Start setting decide se la cattura parte da sola (Automatic) o se la avvia il representative (Manual). Attenzione a un dettaglio che genera ticket inutili: con Start setting su Manual il pulsante in Copilot Service workspace appare come Resume recording and transcript, ma questo non significa che una registrazione fosse stata avviata e messa in pausa. Restano poi Allow customer service representatives to pause and resume e Allow automatic pause and resume when agent hold and un-hold the customer, che sospende la cattura quando il cliente va in attesa.
Che siano davvero due leve distinte lo dimostrano le External Contact Settings (preview) della pagina Voice call experiences, dove per consult e bridged transfer si può scegliere Follow workstream settings, Turn off recording (keep transcription if active) oppure Turn off transcription & recording: si può cioè rinunciare all’audio conservando il testo per l’audit. Sul piano dei prerequisiti servono la registrazione degli Event Grid system topics per gli eventi di Azure Communication Services, i MIME type audio e mpeg consentiti nel Power Platform admin center e il toggle di audio recording a livello di tenant. Sul piano legale la documentazione è netta: il consenso delle parti registrate è responsabilità dell’organizzazione. Nota di prodotto: i transcript si consultano in Copilot Service workspace, mentre la pagina che descrive il form di conversazione chiuso, con Download audio, Download transcript e le Call Metrics solo per la voce, si applica a Dynamics 365 Customer Service e a Dynamics 365 Contact Center—standalone soltanto.
Traduzione in tempo reale e feedback del representative
La traduzione si abilita dal site map di Copilot Service admin center, con Insights in Operations, poi Manage nella sezione Real-time translation: sulla pagina Omnichannel Configuration·Real Time Translation Settings si porta Turn on a Yes, si sceglie Default input language e si indica il Web resource URL. Serve una web resource, e per vedere i transcript vocali tradotti devono già essere attive registrazione e trascrizione. La funzionalità non è supportata in Omnichannel for Customer Service su Unified Service Desk.
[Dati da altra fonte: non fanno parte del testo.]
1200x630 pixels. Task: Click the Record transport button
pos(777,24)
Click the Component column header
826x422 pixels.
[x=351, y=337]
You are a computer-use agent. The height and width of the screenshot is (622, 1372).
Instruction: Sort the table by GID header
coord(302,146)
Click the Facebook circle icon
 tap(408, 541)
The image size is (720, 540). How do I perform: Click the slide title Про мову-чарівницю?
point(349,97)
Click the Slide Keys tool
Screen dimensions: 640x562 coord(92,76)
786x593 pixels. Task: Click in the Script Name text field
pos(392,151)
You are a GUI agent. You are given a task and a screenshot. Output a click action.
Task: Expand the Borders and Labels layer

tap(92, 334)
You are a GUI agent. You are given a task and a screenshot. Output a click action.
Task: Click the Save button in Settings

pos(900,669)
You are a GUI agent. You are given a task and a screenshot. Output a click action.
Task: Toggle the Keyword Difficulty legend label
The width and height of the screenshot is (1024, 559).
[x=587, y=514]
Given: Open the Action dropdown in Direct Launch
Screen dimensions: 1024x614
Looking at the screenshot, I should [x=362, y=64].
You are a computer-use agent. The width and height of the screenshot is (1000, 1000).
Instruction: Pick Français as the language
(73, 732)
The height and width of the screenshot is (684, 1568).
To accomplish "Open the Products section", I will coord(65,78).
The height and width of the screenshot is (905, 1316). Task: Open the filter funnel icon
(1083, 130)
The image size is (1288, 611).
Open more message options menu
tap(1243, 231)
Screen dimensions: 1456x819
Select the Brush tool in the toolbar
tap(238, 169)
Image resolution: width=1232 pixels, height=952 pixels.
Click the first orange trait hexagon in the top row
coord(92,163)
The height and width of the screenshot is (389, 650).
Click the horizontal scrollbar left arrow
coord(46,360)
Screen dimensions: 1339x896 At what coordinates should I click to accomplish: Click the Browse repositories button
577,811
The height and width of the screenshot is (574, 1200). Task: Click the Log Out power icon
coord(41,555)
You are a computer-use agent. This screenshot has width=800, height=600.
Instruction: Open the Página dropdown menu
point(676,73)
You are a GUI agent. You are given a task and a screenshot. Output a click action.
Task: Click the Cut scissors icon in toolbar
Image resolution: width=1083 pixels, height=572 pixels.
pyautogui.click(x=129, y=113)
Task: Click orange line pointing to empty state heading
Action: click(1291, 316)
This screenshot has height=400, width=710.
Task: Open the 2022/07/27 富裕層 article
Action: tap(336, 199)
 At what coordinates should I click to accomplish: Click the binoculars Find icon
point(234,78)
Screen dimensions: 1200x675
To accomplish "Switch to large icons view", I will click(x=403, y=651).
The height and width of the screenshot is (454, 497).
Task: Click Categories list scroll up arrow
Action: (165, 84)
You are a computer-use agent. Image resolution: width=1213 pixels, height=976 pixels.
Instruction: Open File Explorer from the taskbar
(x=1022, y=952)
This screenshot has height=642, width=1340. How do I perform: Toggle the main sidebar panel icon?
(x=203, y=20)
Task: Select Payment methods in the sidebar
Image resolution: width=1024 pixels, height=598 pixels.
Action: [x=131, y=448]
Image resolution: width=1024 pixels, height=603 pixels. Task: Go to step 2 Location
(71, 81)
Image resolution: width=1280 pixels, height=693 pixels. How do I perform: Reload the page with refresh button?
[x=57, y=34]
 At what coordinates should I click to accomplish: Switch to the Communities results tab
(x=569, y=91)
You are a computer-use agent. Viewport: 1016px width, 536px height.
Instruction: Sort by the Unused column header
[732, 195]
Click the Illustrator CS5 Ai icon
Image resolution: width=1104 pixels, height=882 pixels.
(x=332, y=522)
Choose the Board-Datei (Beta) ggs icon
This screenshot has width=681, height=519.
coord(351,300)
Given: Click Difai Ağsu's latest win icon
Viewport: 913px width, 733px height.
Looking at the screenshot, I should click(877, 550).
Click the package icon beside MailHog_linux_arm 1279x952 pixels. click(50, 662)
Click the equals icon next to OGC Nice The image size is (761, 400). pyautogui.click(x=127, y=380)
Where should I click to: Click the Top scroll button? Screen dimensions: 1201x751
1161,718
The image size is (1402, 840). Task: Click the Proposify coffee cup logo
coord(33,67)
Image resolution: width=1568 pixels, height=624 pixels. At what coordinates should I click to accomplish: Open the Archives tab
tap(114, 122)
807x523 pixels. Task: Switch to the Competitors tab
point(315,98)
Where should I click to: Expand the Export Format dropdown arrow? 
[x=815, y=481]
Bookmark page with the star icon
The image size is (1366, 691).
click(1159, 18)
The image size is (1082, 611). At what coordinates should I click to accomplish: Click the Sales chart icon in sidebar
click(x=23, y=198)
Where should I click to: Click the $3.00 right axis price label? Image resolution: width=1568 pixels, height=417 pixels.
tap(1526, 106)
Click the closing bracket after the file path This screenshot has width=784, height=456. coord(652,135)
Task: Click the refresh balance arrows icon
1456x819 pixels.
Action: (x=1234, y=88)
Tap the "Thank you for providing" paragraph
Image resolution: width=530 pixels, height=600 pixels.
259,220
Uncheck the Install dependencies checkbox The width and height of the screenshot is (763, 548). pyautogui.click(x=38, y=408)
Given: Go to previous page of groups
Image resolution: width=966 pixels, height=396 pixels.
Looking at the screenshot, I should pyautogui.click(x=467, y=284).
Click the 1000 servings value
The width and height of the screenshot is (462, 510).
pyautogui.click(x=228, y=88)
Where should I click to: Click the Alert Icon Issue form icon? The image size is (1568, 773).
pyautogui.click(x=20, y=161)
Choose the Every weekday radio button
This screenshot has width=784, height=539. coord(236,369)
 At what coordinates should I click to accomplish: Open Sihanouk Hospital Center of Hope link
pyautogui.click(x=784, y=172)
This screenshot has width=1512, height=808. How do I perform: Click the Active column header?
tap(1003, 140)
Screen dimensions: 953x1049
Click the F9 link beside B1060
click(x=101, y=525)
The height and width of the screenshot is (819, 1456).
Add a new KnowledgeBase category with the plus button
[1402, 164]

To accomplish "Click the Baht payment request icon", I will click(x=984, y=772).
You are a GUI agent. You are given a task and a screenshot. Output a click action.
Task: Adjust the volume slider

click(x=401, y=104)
Il feedback del representative è un’altra cosa ancora, e l’esame ci gioca sopra. Si attiva in Workspaces > Voice call experiences portando su On il toggle Customer service representative call quality survey, con una frequenza e l’opzione Set survey duration. A fine chiamata il representative vota da 1 a 5 e, se sceglie da 1 a 4, riceve opzioni predefinite sul tipo di problema audio. Due trappole: questo non è il post-conversation survey del cliente (CSAT, First Contact Resolution, Net Promoter Score), e i dati vanno persi se non si abilita il diagnostic setting Call Survey Logs in Azure Monitor verso Log Analytics, Event Hubs o uno storage account.
Comandare la chiamata da codice con la CCaaS SDK API
La CCaaS SDK API serve a integrare le funzionalità del contact center sia in CRM non Microsoft sia in ambienti Dynamics, e la documentazione la descrive in due modalità: Embed SDK mode, per incorporare l’esperienza in un’applicazione esterna, e Standalone SDK mode. È lo stesso mondo del conversation widget embedded, quello che in Salesforce si installa con il call center definition file e il softphone layout.
Il modulo voce espone sei metodi utili proprio agli scenari di conformità citati sopra, cioè dati di pagamento, dati personali e informazioni sanitarie protette: startRecording, che avvia la registrazione includendo la trascrizione; pauseRecording; startTranscription, che avvia la sola trascrizione senza registrazione completa; pauseTranscription; e i due callback onRecordingOperationCompleted e onTranscriptionOperationCompleted, che ricevono i dati dell’evento a operazione conclusa. La distinzione fra i due metodi di avvio riflette esattamente quella fra le due impostazioni di amministrazione, ed è il motivo per cui conviene ragionare sempre in termini di “audio” e “testo” separati anziché di un unico interruttore.